Data lines →

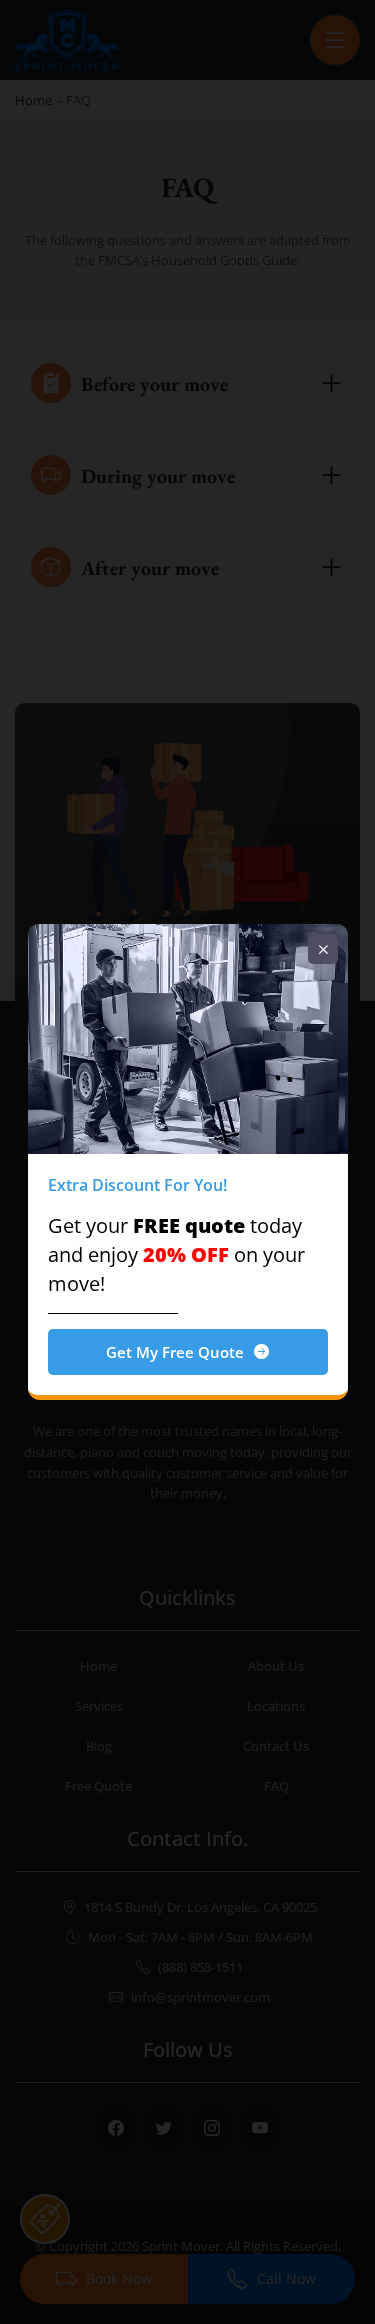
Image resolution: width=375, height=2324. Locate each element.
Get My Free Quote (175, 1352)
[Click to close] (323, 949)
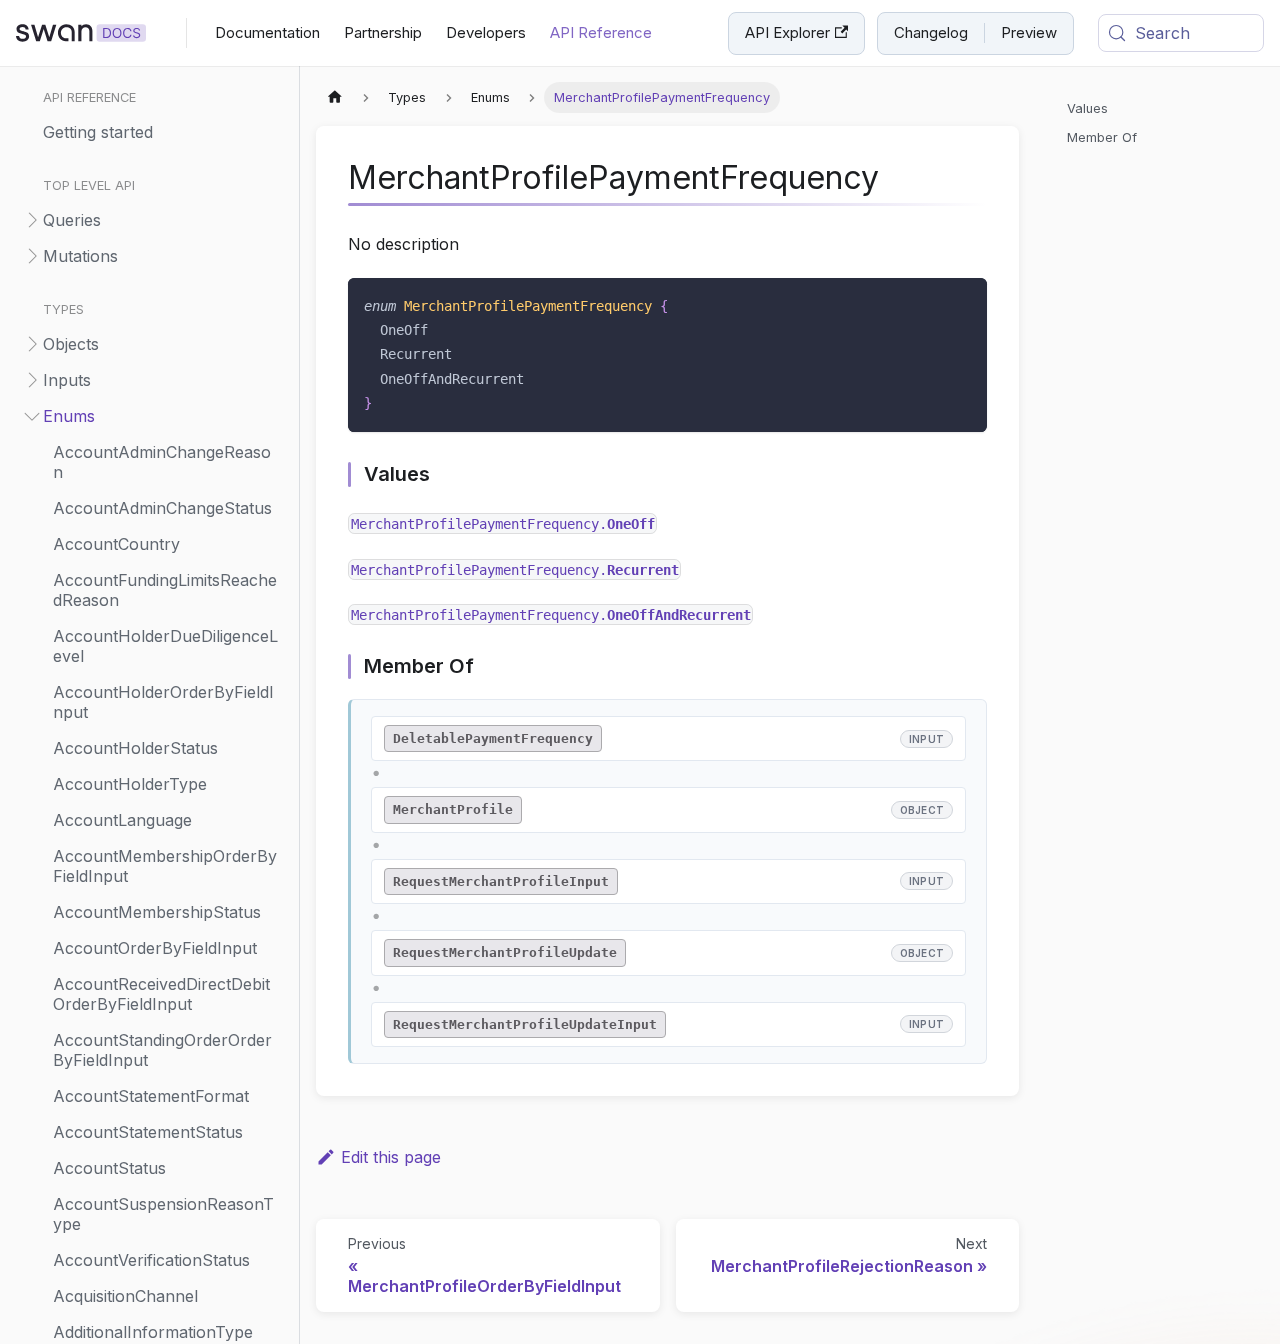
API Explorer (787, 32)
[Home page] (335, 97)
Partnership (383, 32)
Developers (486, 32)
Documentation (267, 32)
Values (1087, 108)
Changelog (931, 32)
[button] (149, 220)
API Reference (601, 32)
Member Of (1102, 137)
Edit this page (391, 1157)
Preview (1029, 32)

What is being asked → Turn every line of the records above into a numbered list, skipping any blank lines and leaving out the pictures.

Solution for this problem →
1. Image resolution: width=375, height=2324. Locate each element.
2. Get My Free Quote (175, 1352)
3. [Click to close] (323, 949)
4. API Explorer (787, 32)
5. [Home page] (335, 97)
6. Partnership (383, 32)
7. Developers (486, 32)
8. Documentation (267, 32)
9. Values (1087, 108)
10. Changelog (931, 32)
11. [button] (149, 220)
12. API Reference (601, 32)
13. Member Of (1102, 137)
14. Edit this page (391, 1157)
15. Preview (1029, 32)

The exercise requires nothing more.